Despite being editors--or maybe because of it, we aren't sure--the ReadWriteThink team enjoys making up words, especially if the word makes our lives easier and is easily understood in context, which to me are the two best reasons to make up a new word in the first place. Some examples:
- Revenate: v. to generate revenue. Example: "This is a good idea, but can it revenate?"
- Interapptive: n. a digital resource that is both an online interactive and a mobile app. Example: "We are building a new Haiku interapptive. It will be released in iTunes, Android, and we'll have the online version!"
Quick and easy to understand. Both are totally cromulent words that embiggen the vocabulary.
Yeah, I just referenced the Simpsons on this blog. I feel this clip teaches the use of context clues to understand unknown words wonderfully.
This brings us to "to their peril." I mentioned elsewhere that I am all for putting students in peril. Not a lot of peril, mind you, as that is too perilous, but a little peril can be a good thing.
I first made this statement while we were working on the new Venn Diagram interapptive. In fact, if I remember correctly, I even wrote in the specs something like "The Venn diagram should open with two circles, but students can add as many circles as they want to their peril." This statement got some laughs from my coworkers, Bridget and Becky.
A thing to note: the released version of Venn Diagram only allows two or three circles.
When designing interapptives, I come at them with the idea that user should not be insulated from failure, how-so-ever failure might be defined in the context of the activity at hand. Students can learn from failure, and sometimes even learn more from failure. In the case of the Venn interapptive, a student can fail by placing items in the wrong section of the circle (and thus being incorrect), or--in the case of unlimited circles--a student can fail when the Venn diagram no longer makes information easier to read and understand, which is the entire point of using one in the first place.
Why did we ultimate limit the circles to three and thus take away the peril? It was decided that for the grade range for which the interappitve was designed, two- and three-circle Venns were most appropriate and that having the option to create more could end up being a distraction rather than a teachable moment.
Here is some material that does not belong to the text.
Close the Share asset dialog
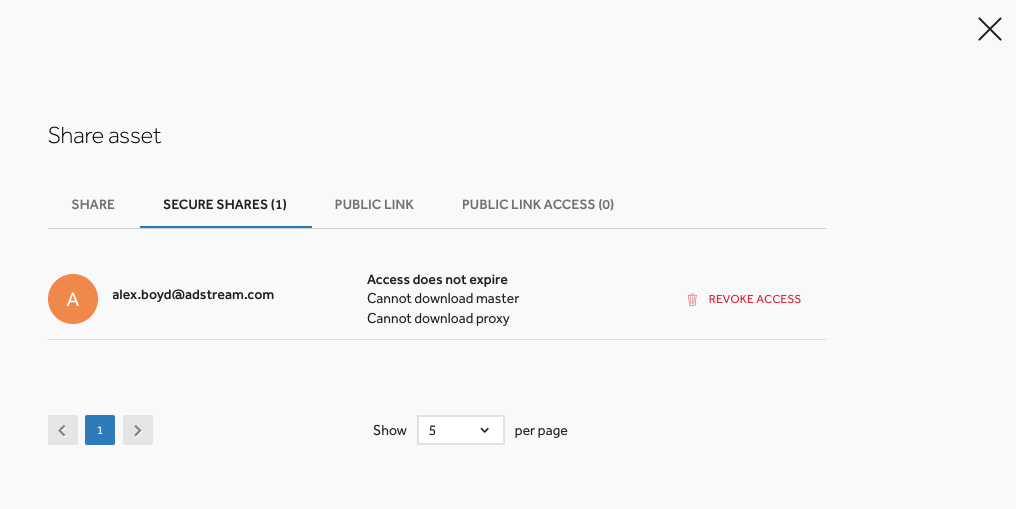This screenshot has width=1016, height=509. (x=989, y=29)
Also, understanding that more circles does not mean better Venn diagram goes beyond self-regulation to outside regulation from a teacher, guardian, or peer. Without someone explaining that the multiple circles can be confusing, the user might never see that on their own. We felt that the interapptive was not the best vehicle for the lesson.
One lesson we do feel the interapptives are good for teaching is editing and economy of words. We very purposefully character limit things. Sure, part of the decision is layout/visual appeal. However, many of our resources, like the Venn, Essay Map, and Persuasion Map, are graphic organizers. The entire point is to not write a draft, but to teach users to refine their thought processes and write concise, brief statements.
We don't always remove all the peril. Many users have asked for spell checkers in our interapptives, something we consider every time and ultimate decide not to add. This really came front and center with Resume Generator. On the one hand, we were making an advanced, complex interactive (not interapptive; there is no app version yet) for upper-level students to use to create a professional resume. As such it is the only interactive (that I know of) that has no branding on the printout: We wanted users to be able to use the final printout as an official resume.
That's a nice looking resume!
One of the most important aspects of a resume is accuracy--no grammar mistakes, no spelling mistakes, not layout mistakes. The Resume Generator handles the layout, but we felt the editing and proofreading steps were too important for users to learn for us to have the interactive do that for you. Furthermore, we didn't want users relying on a grammar checker and spell checker, which are not 100% accurate. Users must edit and proofread themselves, to their peril!